Target region sequencing
The next generation high-throughput sequencing technology based on the Illumina sequencing platform was used to examine post-operative samples from the patient in 2020 and 2022. The detection can cover SNV, INDEL, CNV, and gene rearrangement in the +/−20 bp range of the target gene exon.
Bioinformatics analysis based on the cancer genome atlas (TCGA)
Transcriptome sequencing data and corresponding clinical information were collected for sarcoma (SARC) Samples from TCGA,9 a total of 67 LPS patients including DDLPS (n = 64), WDLPS (n = 1), and PLPS (n = 2). Prognostic analysis was performed on the top 15 genes of CNV that gradually increased with disease progression in this patient. The survival analysis of the data for those genes was conducted using the Kaplan–Meier (KM) method (best cut-off, p < 0.05), and the “survival” and “survminer” packages were used for evaluation. Furthermore, the association between gene expression and survival was analyzed using Cox’s analysis with the “survival” packages. In addition, fusion gene events were identified based on multiple online fusion gene databases (FPIA (27), ChimerDB 4.0 (28), and TCGA Fusion Gene Database (29)), and further prognostic analysis was performed with the KM method.
Results
Identification of somatic mutation from WDPLS and DDPLS
Supplementary Tables S1–S5 provides a detailed listing of SNP and INDELs data for different samples. The mutation patterns of WDLPS and DDLPS were similar, and we noticed that C: G > T: A was the most prevalent somatic translocation (Supplementary Table S6).
We observed 11,198 SNPs in the WDLPS by comparing normal tissues, of which 2,306 were nonsynonymous somatic mutations. The DDLPS identified 7,308 SNPs, 1,542 of which were non-synonymous somatic mutations (Supplementary Table S7). Moreover, we discovered 3,920 somatic INDELs in the WDLPS and 5,679 in the DDLPS. Considering somatic SNPs and INDELs, by comparing normal samples and using MuSic to identify genes with high mutation frequency in tumor samples, 422 high-frequency mutated genes were confirmed in WDLPS, and 471 high-frequency mutated genes were confirmed in DDLPS, approximately 50%, for a total of 242 high-frequency mutated genes shared by WDLPS and DDLPS (Supplementary Tables S8, S9). We also found 229 genes exclusively mutated in DDLPS. In addition, the high-frequency mutated genes in DDLPS were reduced after treatment with the Palbociclib drug (Supplementary Table S10). We discovered 37 mutated cancer driver genes in WDLPS and DDLPS by comparing data from several databases (Cancer Gene Census, CGC, http://cancer.sanger.ac.uk/census; MDG125; SMG127; CDG291; NCG, http://ncg.kcl.ac.uk/canonical_drivers.php; OncoKB; https://www.oncokb.org/cancerGenes). During the progression of WDLPS to DDLPS, the mutation types of 37 cancer driver genes increased, but they reduced dramatically following Palbociclib treatment (Figure 3).
Figure 3. The landscape of high-frequency mutant cancer driver genes in WDLPS and DDLPS at different times. The middle panel shows the somatic mutations by sample (column) and gene (row). The histogram at the top shows the number of mutations accumulated in each individual sample, and mutation types are marked with different colors.
Differences in genomic CNVs between WDLPS and DDLPS
CNVs were identified in 155 and 250 genomic regions, respectively, in WDLPS and DDLPS, including copy number increase, decrease, and loss of heterozygosity (LOH) (Supplementary Table S11). Analysis of copy numbers showed that WDLPS had several significant copy number increases in the long arm of chromosome 12 (12q), while copy numbers of other chromosomes were only slightly elevated (Supplementary Table S12).
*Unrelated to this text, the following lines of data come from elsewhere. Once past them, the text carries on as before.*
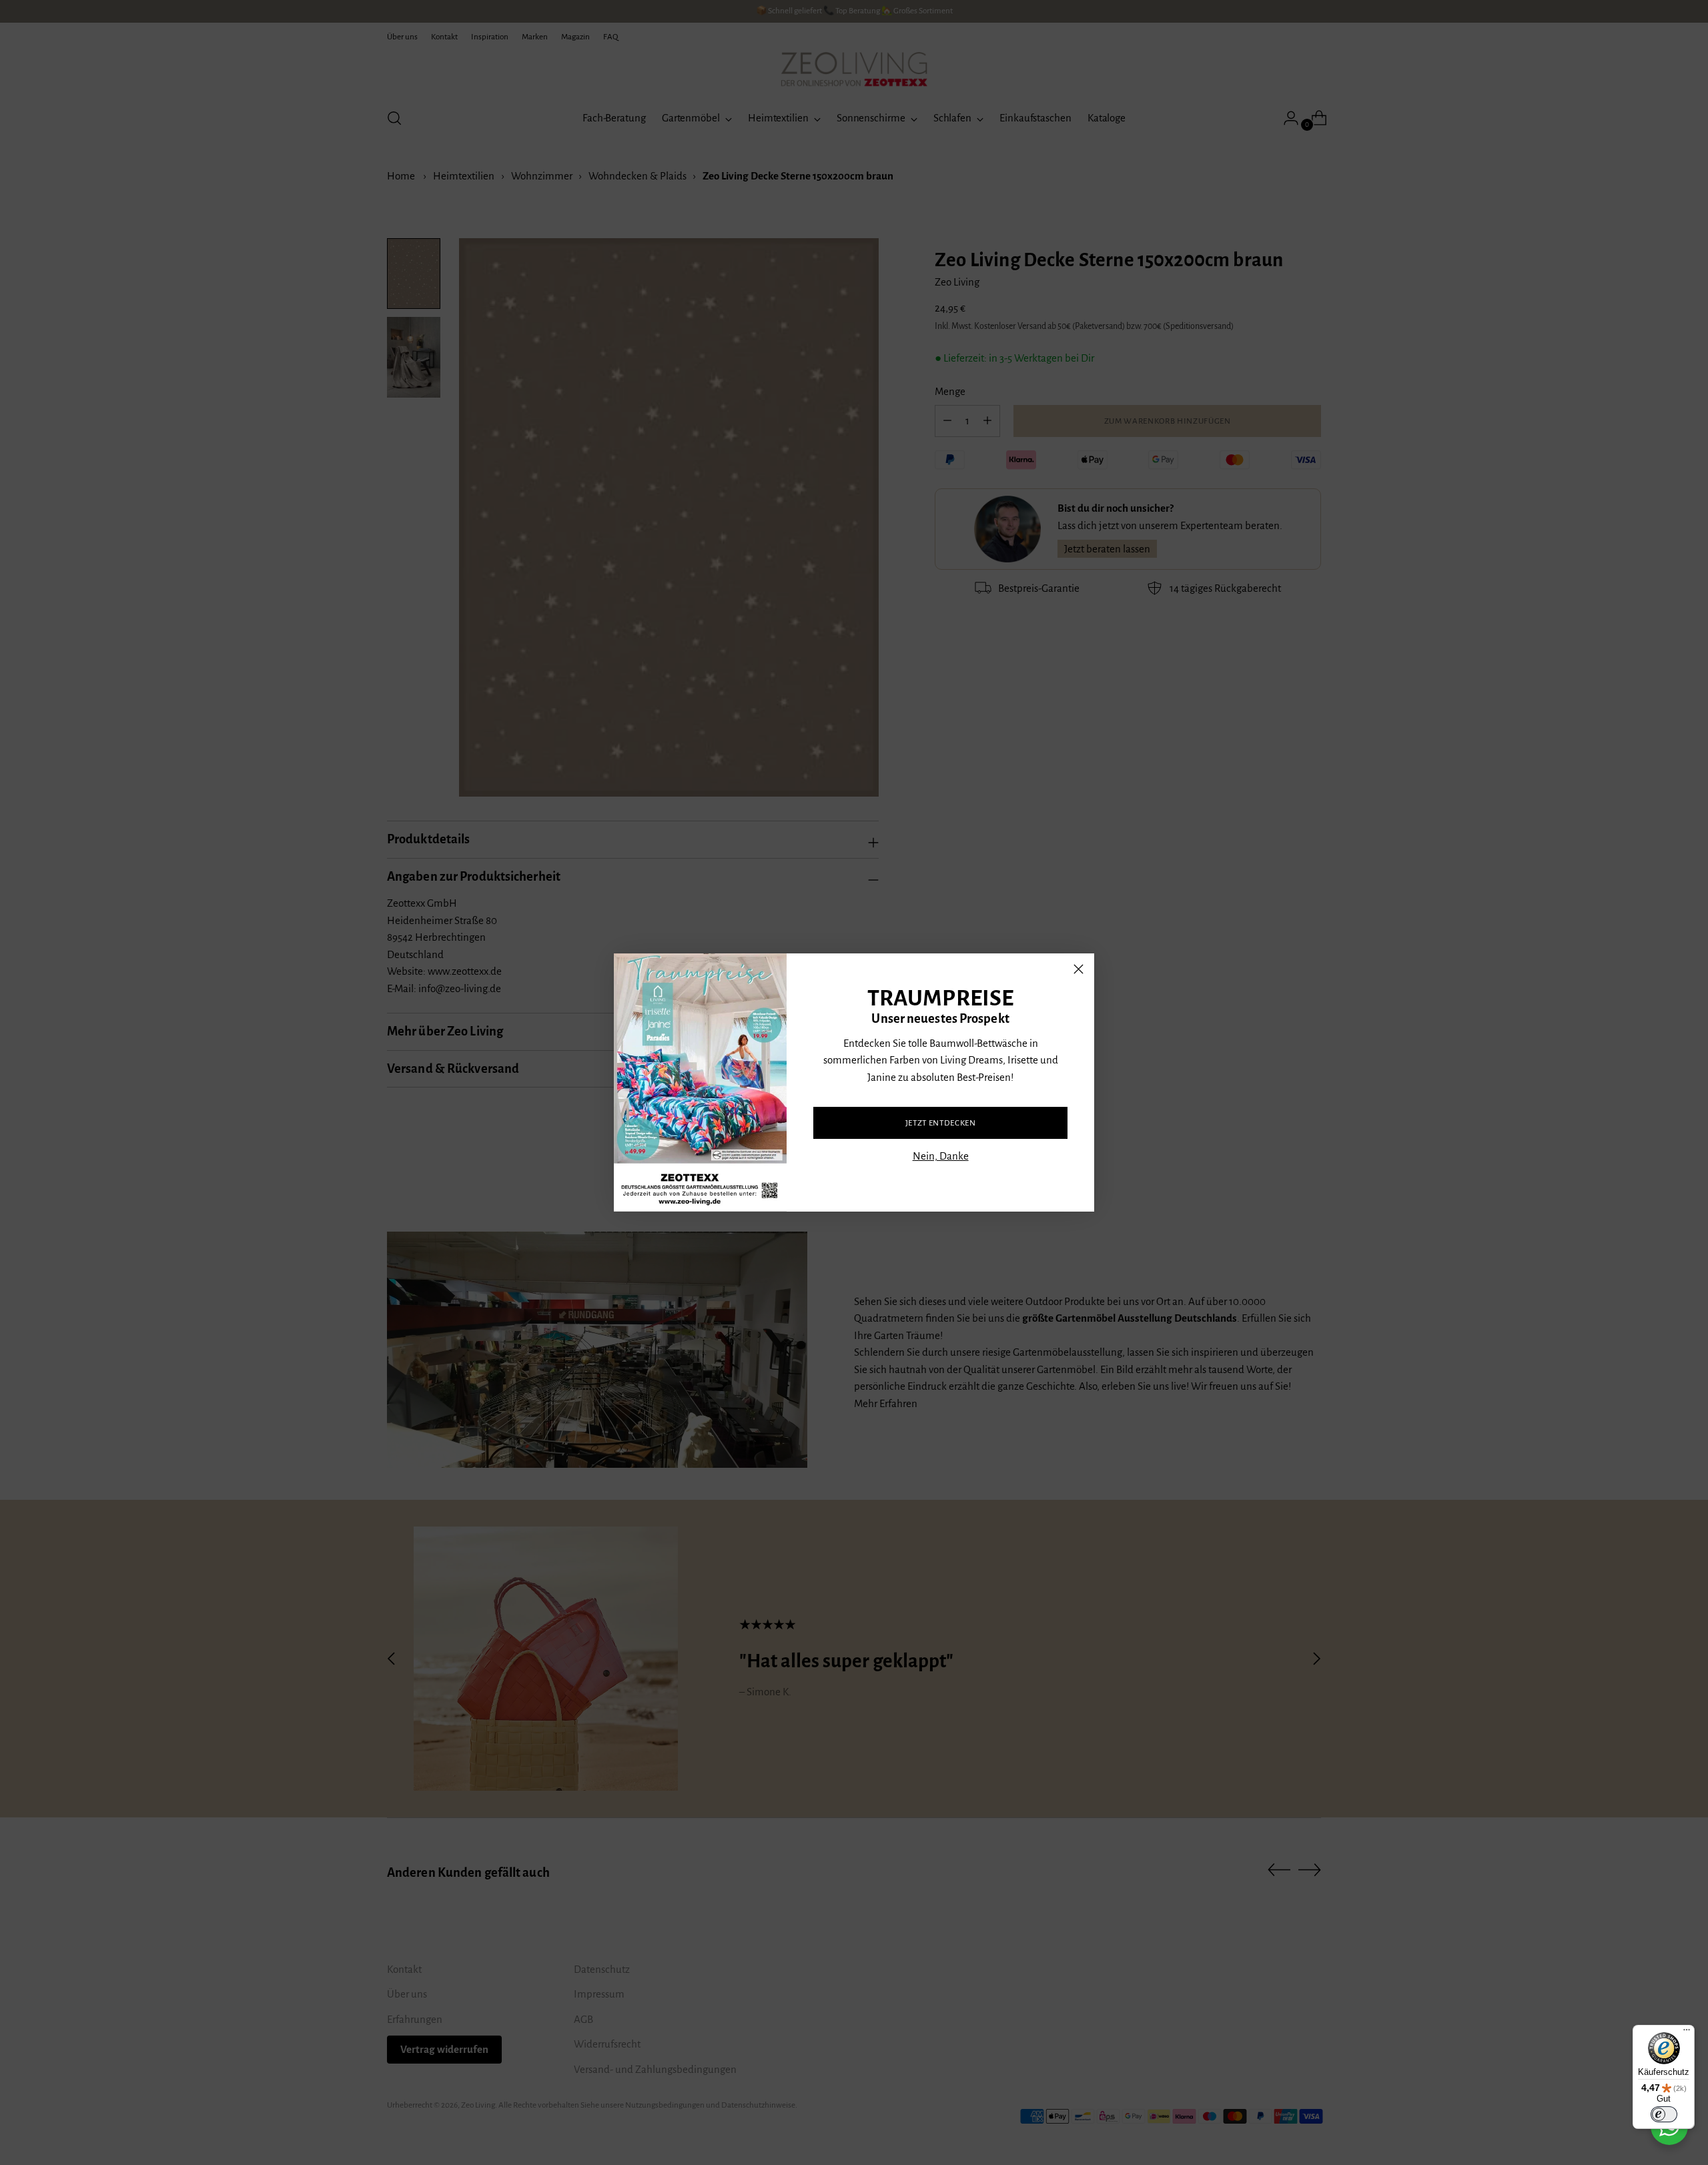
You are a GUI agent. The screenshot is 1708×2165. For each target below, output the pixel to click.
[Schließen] (1078, 969)
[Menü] (1687, 2033)
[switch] (1664, 2114)
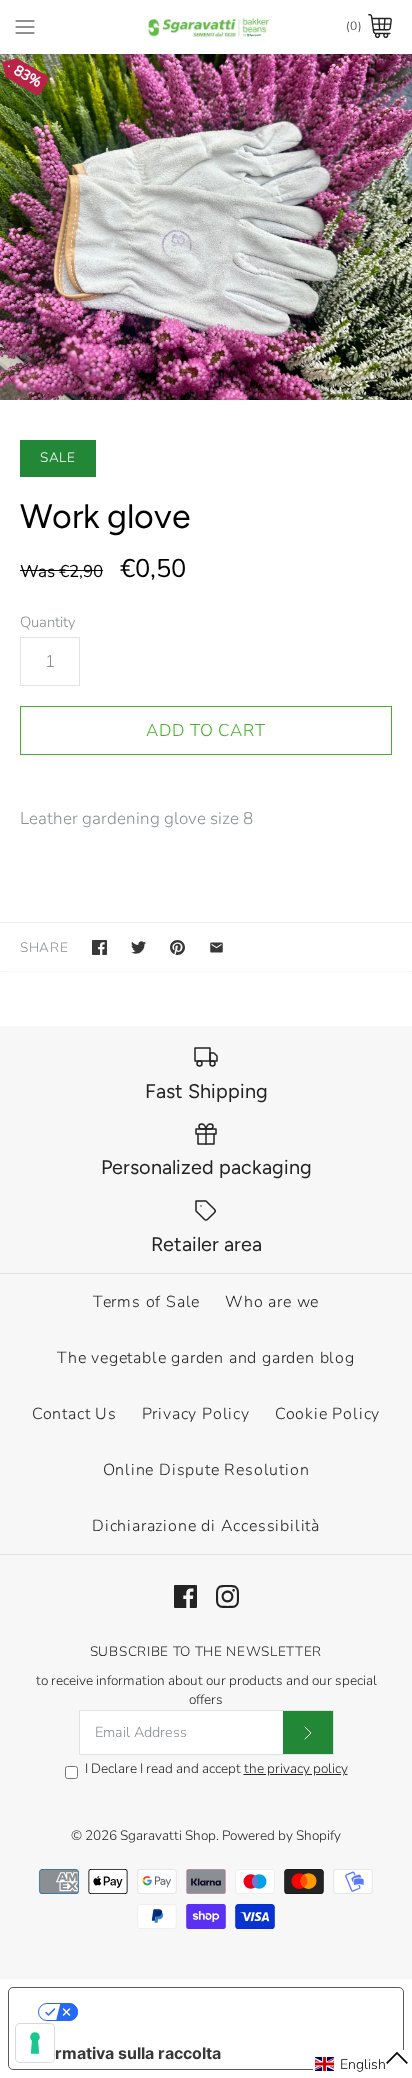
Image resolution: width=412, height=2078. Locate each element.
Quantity (48, 622)
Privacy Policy (196, 1414)
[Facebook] (185, 1596)
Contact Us (74, 1414)
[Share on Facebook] (99, 947)
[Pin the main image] (177, 947)
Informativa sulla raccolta (123, 2053)
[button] (362, 2064)
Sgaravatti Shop (168, 1835)
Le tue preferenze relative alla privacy (226, 2012)
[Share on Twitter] (138, 947)
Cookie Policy (327, 1414)
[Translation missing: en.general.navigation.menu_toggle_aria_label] (25, 26)
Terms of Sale (146, 1302)
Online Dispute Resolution (206, 1470)
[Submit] (308, 1733)
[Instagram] (227, 1596)
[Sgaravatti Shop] (206, 26)
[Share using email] (216, 947)
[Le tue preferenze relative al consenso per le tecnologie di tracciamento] (35, 2043)
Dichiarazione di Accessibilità (206, 1526)
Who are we (272, 1302)
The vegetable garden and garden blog (206, 1358)
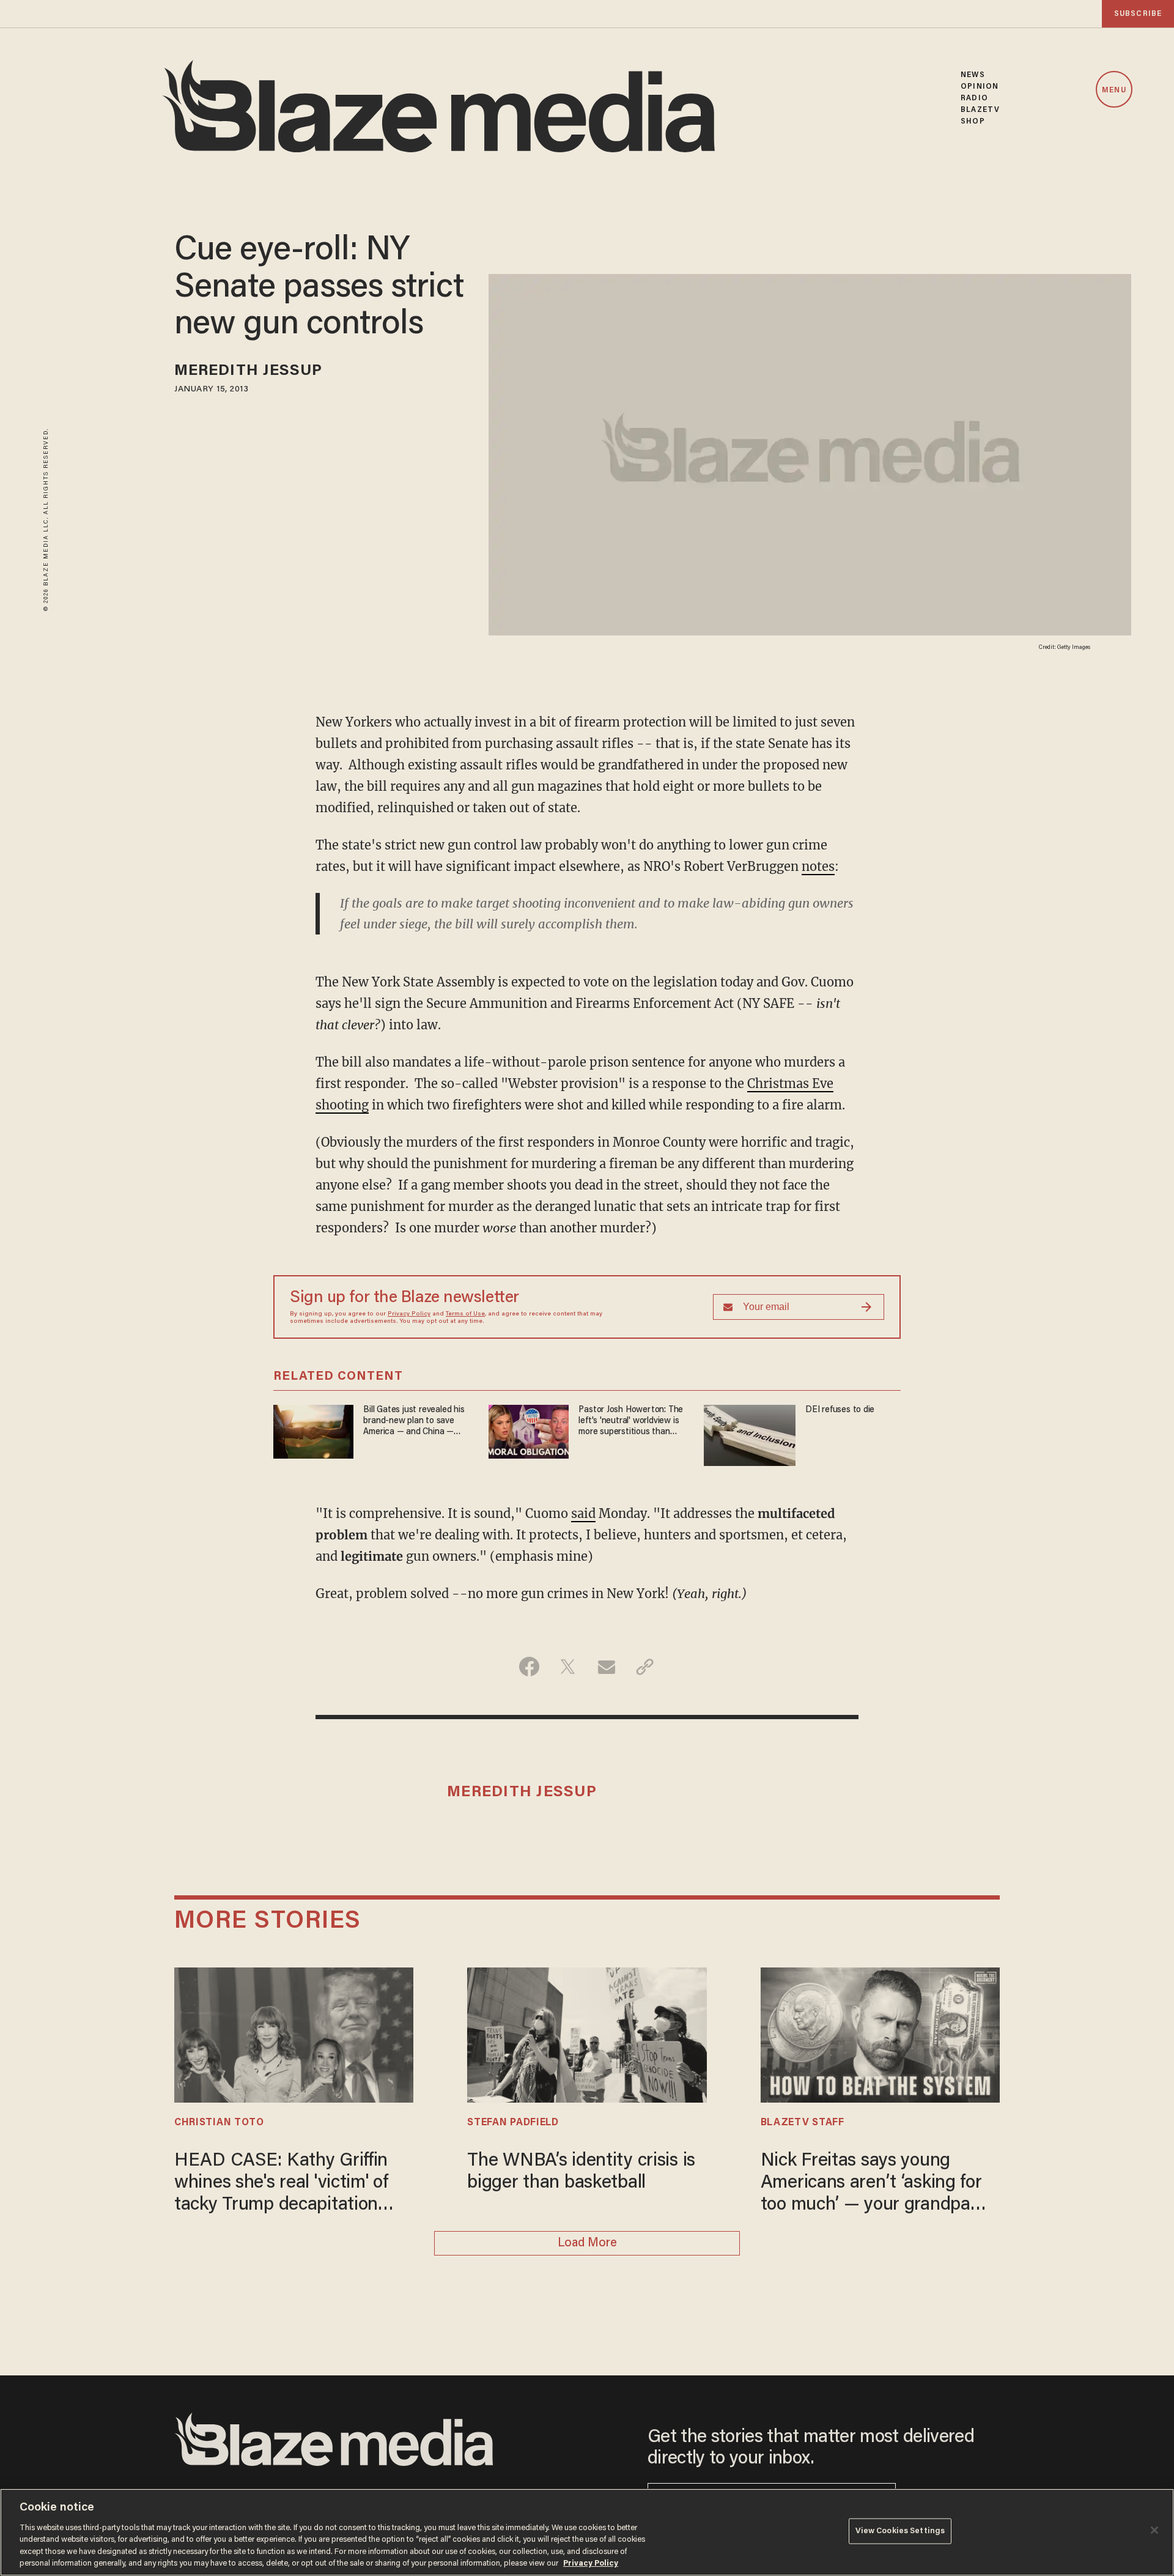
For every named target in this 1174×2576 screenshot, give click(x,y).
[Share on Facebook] (529, 1666)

For these amplified 12q regions, the most notable amplifications included LRIG3 at 12q14.1, CFAP54, ANO4, and SLC5A8 at 12q23.1, MDM2, YEATS4, and CPM at 12q15, etc. (Figure 4A). DDLPS had high levels of chromosomal instability/copy number alterations and also shows increased copy number on chromosome 12q with a greater concentration of high-level amplification regions (Supplementary Table S13). As the disease progresses, these regions have higher levels of copy number increase, such as CPM (73 copies), HMGA2 (106 copies), and MDM2 (73 copies) amplification, suggesting clonal evolution and selection for higher levels of amplification of these genes (Supplementary Tables S14, S15). Comparing these amplified genes to the cancer driver genes in the database, we identified six amplified cancer driver genes, with LRIG3 showing the highest level of amplification (Figure 4B). We observed that most genes with high copy number amplification indicated poor prognosis in patients using the expression matrix and clinical data of lipomatous neoplasms patients in the TCGA-SARC cohort (30) (Supplementary Figure S4), and Univariate Cox hazard analysis revealed that SLC35E3 could be an independent prognostic factor in patients with LPS (Supplementary Table S16). CNV results were converted to segment format by DNAcopy and then analyzed by GISTIC2 for high-frequency Somatic CNV. Other regions of CNV gain included 6q15, 6q16.2, 6q24.1, 12q14.3, 12q21.1, 12q21.2, 12q21.33, 12q23.3, 19p13.13, 20q11.22,20q13.33, with the deletion mainly concentrated in 11q14.3 (Figures 4C–E).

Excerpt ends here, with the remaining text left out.